**TASK PROMPT:** Return each entry below exactly. Skip the images.

++++ SUPPLIED RECORDS

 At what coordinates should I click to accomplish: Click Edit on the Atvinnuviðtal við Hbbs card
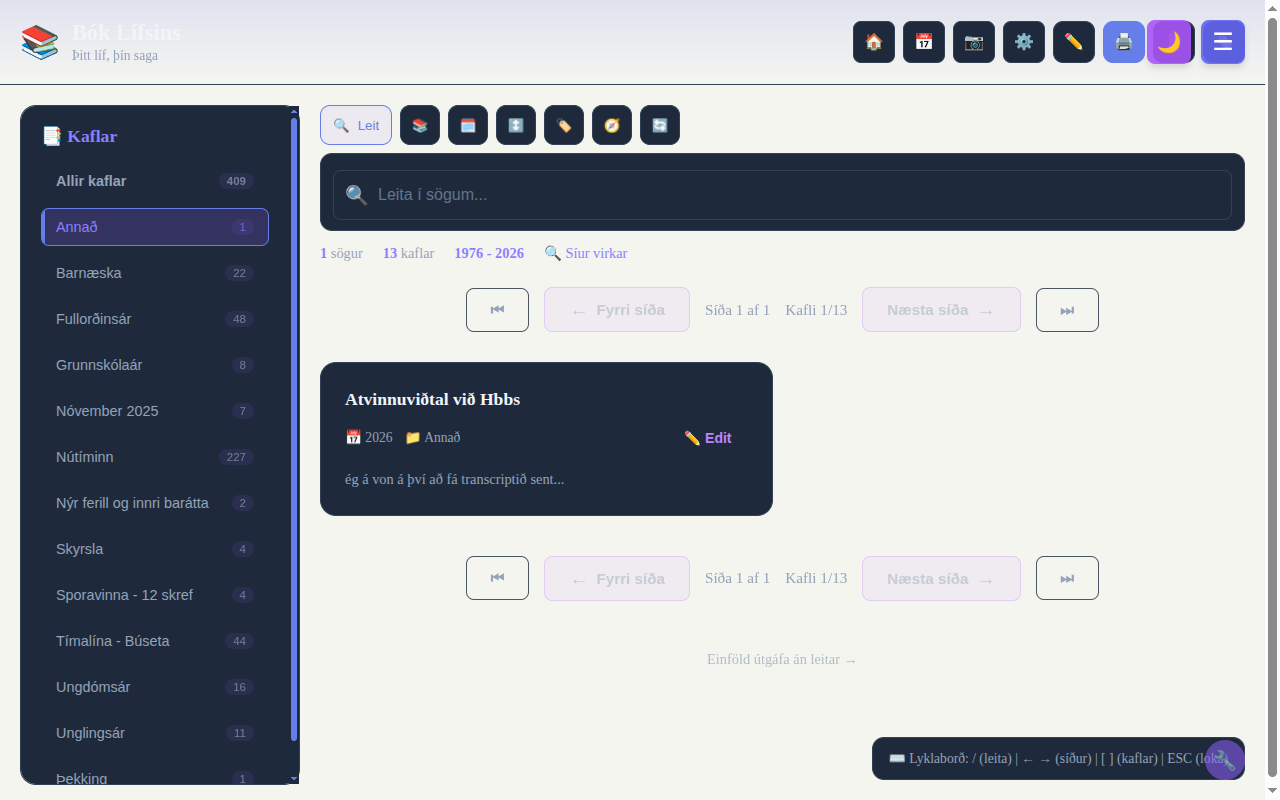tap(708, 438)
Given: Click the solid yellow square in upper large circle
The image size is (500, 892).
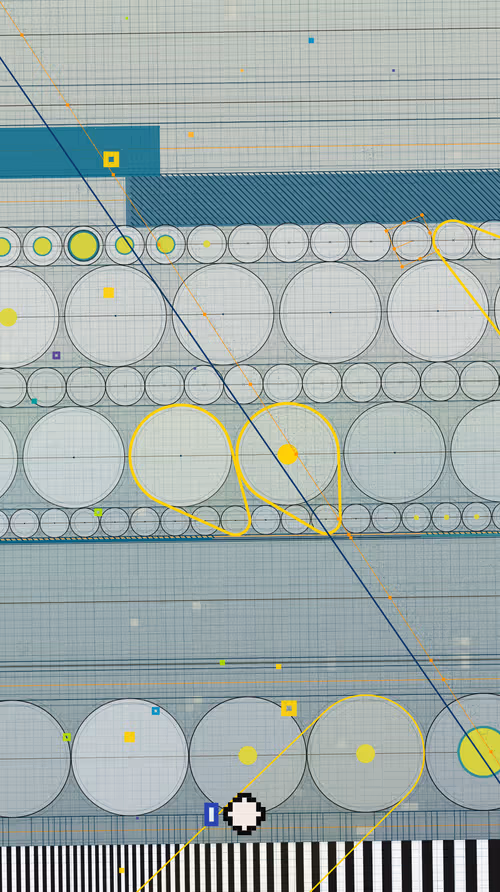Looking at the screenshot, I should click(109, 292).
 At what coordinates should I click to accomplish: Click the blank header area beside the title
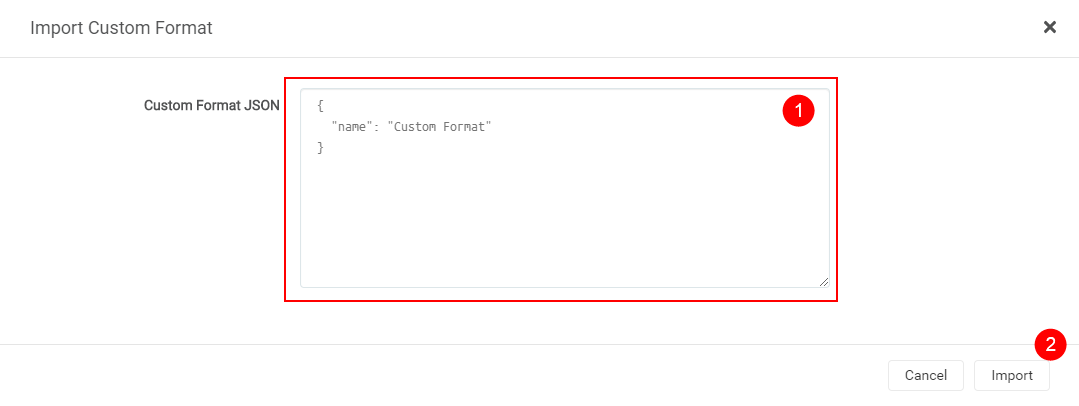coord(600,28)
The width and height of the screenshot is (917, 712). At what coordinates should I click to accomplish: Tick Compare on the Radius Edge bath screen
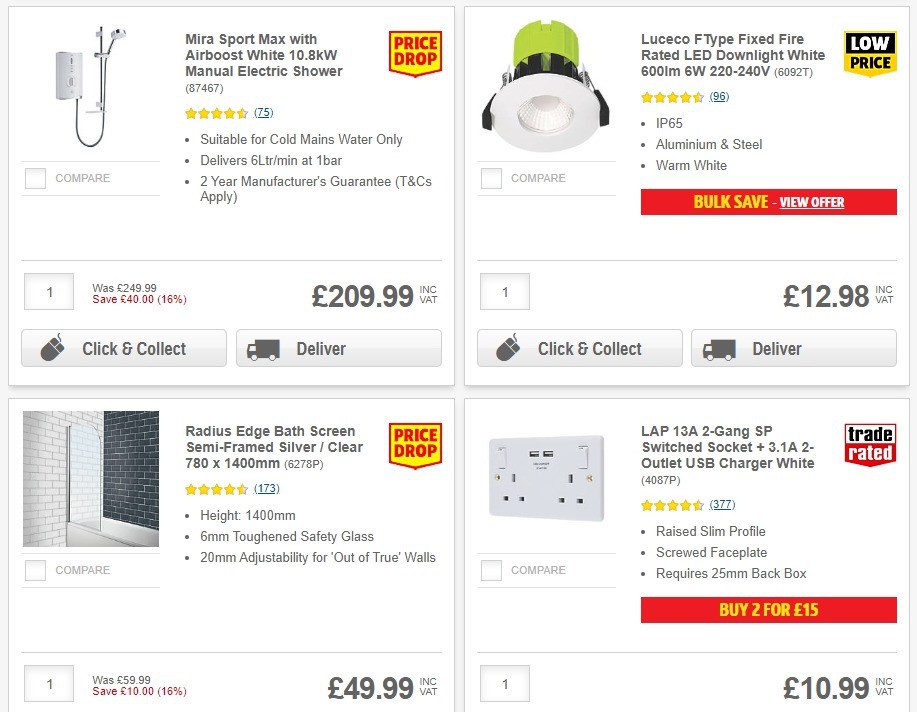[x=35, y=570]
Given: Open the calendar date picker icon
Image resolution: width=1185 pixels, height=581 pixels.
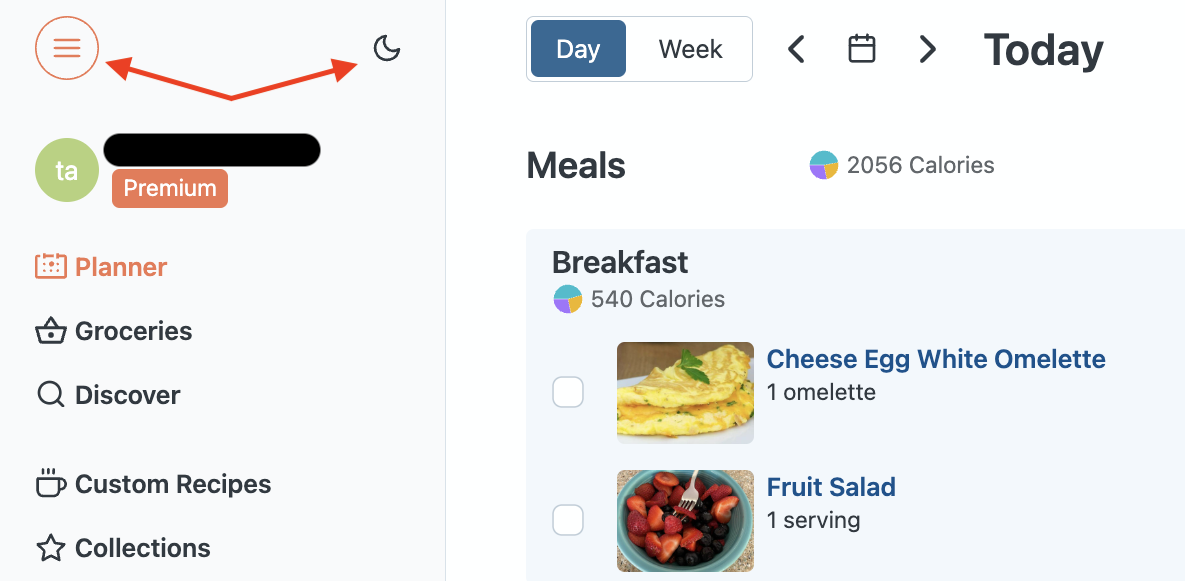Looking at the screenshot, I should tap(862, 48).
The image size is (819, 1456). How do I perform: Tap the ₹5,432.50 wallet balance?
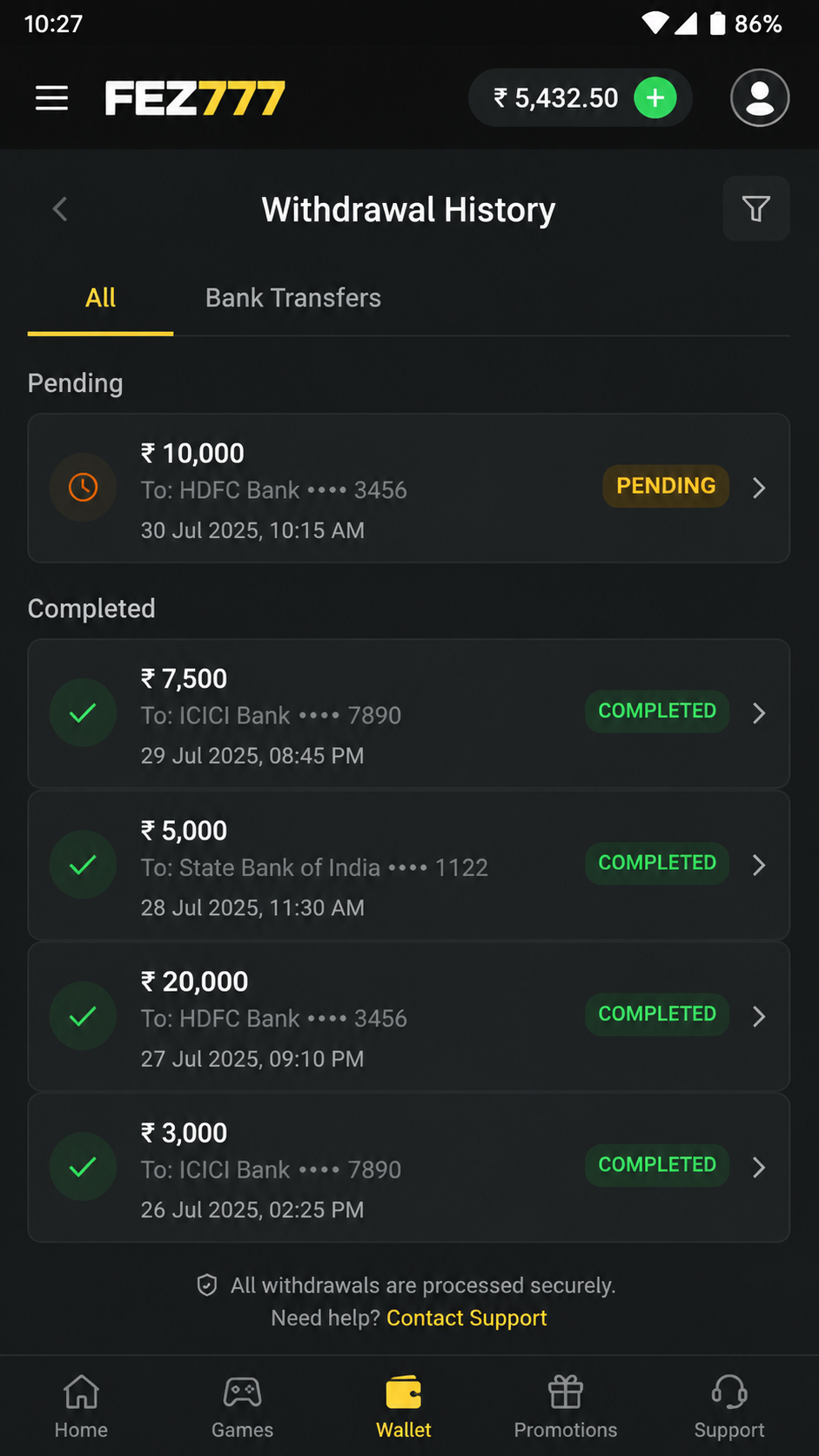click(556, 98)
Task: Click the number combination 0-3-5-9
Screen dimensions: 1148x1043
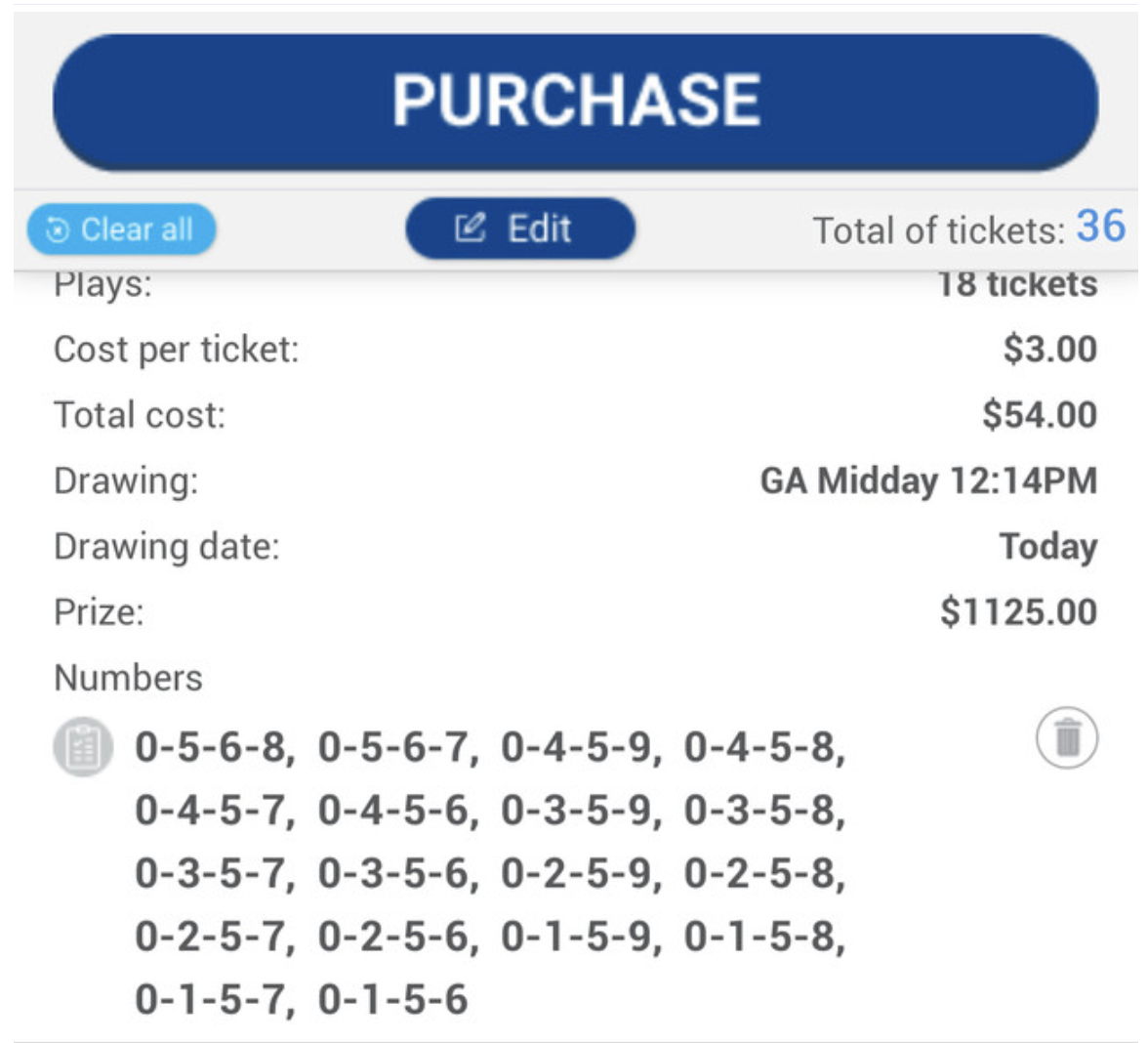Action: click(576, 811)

++++++++

**PROBLEM SOLUTION:**
 At what coordinates should I click to accomplish: Click Edit on the Atvinnuviðtal við Hbbs card
tap(708, 438)
Given: Click the solid yellow square in upper large circle
The image size is (500, 892).
Looking at the screenshot, I should click(109, 292).
 At what coordinates should I click to accomplish: Click the blank header area beside the title
coord(600,28)
The width and height of the screenshot is (917, 712). At what coordinates should I click to accomplish: Tick Compare on the Radius Edge bath screen
[x=35, y=570]
Given: Open the calendar date picker icon
Image resolution: width=1185 pixels, height=581 pixels.
Looking at the screenshot, I should tap(862, 48).
The image size is (819, 1456). How do I perform: Tap the ₹5,432.50 wallet balance?
click(556, 98)
Task: Click the number combination 0-3-5-9
Screen dimensions: 1148x1043
Action: click(576, 811)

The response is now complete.